Studies of small-scale societies have also provided much information about the importance of various species of plant and animal life to human survival. For instance, anthropologists with knowledge of entomology (the study of insects) have learned how people in small-scale societies have developed food production techniques that allow them to grow healthy crops without artificial fertilizers or pesticides. These techniques benefit insect species that help fertilize plants and help eliminate unwanted animal pests.

Physical anthropologists, along with physicians and other researchers, have also conducted health and nutritional surveys on many relatively self-sufficient societies. For instance, they have analyzed the health of peoples living throughout the Amazon rain forest. This research has consistently shown that people native to the Amazon typically are in excellent physical condition and eat a varied and nutritious diet.

Anthropological studies of hunter-gatherers, such as the San people of the Kalahari Desert, has revealed that they enjoy great amounts of leisure time, despite their need to provide themselves daily with food, shelter, and other basic necessities. Anthropologists have made similar findings in studies of people in other small-scale societies. Such people appear to have far more leisure time than do most people living in urban, industrialized societies.

Anthropological research has also shown that the key to people’s well-being in most small-scale societies centers on their relationship with their environments. For instance, anthropologists trained in botany and linguistics have found that individuals living in many small groups throughout the Amazon use hundreds of rain forest plants for medicine, food, and cosmetics. These societies have long maintained a successful way of life, satisfying their needs according to what the forest can sustainably provide.

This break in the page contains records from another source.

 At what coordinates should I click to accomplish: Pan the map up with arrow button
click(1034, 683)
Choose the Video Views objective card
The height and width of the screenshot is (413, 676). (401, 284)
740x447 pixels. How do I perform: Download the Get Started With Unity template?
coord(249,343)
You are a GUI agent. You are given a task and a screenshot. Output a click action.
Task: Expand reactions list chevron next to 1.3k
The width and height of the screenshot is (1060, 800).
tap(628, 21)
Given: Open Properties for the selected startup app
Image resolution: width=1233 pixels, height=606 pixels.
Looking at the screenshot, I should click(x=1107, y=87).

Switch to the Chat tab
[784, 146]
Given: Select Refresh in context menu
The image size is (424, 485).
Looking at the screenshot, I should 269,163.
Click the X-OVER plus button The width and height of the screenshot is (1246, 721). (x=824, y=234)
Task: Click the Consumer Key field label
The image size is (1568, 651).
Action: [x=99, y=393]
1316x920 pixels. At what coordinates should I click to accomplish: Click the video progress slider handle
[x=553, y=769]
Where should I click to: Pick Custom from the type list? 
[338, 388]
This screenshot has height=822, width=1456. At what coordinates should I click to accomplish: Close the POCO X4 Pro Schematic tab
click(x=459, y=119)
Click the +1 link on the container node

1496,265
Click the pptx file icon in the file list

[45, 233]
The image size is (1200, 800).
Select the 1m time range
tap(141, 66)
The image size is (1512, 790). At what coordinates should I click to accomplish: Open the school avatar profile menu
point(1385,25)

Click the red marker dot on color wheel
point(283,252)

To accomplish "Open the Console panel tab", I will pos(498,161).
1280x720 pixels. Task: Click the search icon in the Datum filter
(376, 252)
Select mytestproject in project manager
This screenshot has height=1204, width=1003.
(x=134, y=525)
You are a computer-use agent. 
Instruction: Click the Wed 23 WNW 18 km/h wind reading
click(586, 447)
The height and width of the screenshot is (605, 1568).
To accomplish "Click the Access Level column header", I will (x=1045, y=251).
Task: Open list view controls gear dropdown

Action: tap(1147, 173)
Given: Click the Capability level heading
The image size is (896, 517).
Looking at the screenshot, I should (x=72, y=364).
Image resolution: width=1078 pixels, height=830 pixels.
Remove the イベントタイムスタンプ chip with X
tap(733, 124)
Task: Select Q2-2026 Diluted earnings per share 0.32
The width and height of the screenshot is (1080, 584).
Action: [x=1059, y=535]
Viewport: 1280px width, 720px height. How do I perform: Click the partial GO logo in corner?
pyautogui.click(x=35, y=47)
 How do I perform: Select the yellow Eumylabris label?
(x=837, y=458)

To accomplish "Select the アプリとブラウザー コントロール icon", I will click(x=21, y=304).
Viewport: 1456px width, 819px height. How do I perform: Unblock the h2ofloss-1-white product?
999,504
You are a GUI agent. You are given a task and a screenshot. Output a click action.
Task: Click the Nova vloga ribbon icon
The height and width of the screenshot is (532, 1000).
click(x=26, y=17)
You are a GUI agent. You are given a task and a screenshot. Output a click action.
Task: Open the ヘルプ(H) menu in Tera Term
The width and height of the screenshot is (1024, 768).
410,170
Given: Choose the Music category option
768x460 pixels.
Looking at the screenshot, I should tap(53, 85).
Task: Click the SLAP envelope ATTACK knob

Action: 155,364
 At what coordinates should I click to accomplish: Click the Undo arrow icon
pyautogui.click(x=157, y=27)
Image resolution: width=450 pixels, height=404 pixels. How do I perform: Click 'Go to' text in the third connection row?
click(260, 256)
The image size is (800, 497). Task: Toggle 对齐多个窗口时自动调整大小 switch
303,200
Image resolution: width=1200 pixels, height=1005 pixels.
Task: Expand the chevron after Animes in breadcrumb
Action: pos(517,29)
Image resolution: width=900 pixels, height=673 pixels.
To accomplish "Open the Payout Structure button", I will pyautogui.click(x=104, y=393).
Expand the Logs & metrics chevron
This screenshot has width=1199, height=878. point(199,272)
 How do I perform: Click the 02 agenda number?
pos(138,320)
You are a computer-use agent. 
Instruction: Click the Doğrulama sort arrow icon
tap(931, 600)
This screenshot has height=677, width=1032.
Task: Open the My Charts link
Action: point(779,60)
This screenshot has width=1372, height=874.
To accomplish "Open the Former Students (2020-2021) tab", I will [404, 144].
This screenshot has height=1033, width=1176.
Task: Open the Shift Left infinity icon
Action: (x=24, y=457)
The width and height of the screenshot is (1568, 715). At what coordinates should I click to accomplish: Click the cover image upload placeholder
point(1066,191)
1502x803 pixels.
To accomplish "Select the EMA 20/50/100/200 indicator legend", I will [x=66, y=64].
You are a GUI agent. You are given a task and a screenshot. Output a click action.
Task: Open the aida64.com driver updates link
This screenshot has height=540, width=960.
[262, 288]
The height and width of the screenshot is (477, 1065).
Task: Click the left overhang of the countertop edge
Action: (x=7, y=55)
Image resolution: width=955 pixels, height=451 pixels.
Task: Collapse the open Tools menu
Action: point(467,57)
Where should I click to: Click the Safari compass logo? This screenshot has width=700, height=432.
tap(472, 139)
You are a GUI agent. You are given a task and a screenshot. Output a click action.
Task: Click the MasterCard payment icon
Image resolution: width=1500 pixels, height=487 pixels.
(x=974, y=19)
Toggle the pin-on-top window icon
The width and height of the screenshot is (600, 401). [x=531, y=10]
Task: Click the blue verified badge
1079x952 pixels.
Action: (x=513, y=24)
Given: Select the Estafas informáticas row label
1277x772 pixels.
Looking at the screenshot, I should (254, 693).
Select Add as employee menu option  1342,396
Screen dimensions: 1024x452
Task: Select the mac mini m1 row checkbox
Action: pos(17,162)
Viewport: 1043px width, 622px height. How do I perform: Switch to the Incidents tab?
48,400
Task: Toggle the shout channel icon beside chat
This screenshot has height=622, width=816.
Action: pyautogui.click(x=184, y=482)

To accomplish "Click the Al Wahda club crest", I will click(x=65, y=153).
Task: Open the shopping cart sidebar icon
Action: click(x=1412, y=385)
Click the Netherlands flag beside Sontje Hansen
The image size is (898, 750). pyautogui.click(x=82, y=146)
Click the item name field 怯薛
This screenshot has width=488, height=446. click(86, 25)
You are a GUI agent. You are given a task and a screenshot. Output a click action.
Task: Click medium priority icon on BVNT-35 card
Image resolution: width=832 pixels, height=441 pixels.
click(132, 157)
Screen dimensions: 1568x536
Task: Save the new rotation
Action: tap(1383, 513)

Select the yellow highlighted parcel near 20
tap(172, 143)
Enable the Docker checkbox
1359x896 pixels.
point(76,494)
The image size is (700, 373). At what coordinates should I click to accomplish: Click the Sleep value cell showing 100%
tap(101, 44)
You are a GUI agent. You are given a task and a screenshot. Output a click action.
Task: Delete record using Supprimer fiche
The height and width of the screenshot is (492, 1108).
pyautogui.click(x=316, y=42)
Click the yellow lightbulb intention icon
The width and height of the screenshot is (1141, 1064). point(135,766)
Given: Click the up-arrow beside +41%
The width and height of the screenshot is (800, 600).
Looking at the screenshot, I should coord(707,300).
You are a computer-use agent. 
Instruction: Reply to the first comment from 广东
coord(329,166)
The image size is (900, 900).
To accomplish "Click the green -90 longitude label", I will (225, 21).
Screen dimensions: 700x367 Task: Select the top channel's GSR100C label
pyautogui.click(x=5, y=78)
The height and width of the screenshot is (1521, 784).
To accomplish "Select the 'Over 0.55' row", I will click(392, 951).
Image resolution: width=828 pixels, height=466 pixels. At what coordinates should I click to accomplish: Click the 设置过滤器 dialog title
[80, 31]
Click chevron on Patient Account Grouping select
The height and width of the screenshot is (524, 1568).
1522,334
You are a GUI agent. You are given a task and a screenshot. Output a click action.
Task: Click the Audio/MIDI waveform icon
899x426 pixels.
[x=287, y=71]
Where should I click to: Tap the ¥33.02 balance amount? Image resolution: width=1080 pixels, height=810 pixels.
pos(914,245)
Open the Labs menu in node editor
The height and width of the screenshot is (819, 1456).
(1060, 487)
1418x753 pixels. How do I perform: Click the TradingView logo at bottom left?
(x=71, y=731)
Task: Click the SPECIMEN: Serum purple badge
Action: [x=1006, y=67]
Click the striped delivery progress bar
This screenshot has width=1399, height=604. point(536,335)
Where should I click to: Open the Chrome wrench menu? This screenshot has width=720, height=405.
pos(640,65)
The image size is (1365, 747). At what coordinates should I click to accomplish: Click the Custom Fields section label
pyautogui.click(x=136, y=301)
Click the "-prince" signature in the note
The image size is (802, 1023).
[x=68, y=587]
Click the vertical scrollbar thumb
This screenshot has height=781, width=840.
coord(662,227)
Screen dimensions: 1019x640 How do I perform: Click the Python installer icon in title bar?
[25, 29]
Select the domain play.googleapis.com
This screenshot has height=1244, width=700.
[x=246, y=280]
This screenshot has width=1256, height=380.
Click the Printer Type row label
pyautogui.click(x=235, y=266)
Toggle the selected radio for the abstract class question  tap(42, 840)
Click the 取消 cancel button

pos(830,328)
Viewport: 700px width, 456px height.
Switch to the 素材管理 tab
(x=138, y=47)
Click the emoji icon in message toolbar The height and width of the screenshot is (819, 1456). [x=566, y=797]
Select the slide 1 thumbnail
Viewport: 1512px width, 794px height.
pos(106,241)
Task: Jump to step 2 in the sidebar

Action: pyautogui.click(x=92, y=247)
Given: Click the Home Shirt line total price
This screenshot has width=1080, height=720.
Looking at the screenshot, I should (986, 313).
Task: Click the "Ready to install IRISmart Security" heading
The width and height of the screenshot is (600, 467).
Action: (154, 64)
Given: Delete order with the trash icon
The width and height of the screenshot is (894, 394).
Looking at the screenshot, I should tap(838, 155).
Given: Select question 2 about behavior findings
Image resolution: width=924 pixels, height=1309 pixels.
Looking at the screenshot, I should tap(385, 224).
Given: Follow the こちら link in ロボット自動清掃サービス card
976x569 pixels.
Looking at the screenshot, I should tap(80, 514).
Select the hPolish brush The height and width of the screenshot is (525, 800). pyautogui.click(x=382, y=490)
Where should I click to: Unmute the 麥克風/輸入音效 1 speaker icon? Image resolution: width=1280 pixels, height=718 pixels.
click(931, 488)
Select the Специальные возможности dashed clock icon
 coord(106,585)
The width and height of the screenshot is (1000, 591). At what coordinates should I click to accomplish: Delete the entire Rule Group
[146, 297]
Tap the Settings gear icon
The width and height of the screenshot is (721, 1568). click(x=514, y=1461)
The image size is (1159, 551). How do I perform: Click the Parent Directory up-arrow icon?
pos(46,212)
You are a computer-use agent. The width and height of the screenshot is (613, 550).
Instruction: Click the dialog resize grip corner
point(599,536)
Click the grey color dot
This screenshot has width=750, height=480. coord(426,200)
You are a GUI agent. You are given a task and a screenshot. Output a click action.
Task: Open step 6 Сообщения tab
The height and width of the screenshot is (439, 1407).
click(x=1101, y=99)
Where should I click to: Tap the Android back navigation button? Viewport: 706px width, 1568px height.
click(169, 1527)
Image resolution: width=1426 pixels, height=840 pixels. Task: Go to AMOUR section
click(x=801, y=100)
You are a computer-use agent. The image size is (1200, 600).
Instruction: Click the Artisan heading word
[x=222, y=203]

Drawing on their knowledge of small-scale societies, anthropologists also now study large-scale urban societies in an attempt to understand the long-term significance and potential impacts of cultural change. Paleoanthropological research has shown that all people lived in small-scale societies for about 99 percent of human existence. With their holistic perspective on cultural evolution and diversity, anthropologists question the ability of rapidly growing urban, industrialized societies to manage the growth of human populations and the potential overuse of natural resources.

C. Avoiding Cultural Bias

An anthropologist tries to understand other cultures from the perspective of an insider—that is, as someone living within the culture. This technique, known as cultural relativism, helps anthropologists to understand why people in different cultures live as they do. Anthropologists work from the assumption that a culture is effective and adaptive for the people who live in it. In other words, a culture structures and gives meaning to the lives of its members and allows them to work and prosper.

Assuming the insider’s perspective presents a challenge, because most people, including anthropologists, harbor some ethnocentrism, the belief that their own culture makes the most sense or is superior. Ethnocentrism somewhat resembles and sometimes occurs with racism, the belief that some groups of people are genetically superior to others. Ethnocentrism and racism make it difficult to view other people and cultures objectively, according to their own merits. By trying to break the barriers of culturally and racially bound perspectives, anthropologists aim to reduce ethnocentrism and racism and the misunderstandings that they cause.

Anthropological research gives a view of human physical and cultural development that challenges many people’s common beliefs. For example, research by physical anthropologists demonstrates conclusively that humans do not fall into sharply defined races. Although many people have tried to identify the characteristics of pure human races, anthropologists have shown that all human populations contain variability and that all people differ from each other very little genetically. In addition, the most easily observed physical variations—in skin color, facial features, and body form—are only a miniscule portion of the almost endless variety of differences that make every person unique.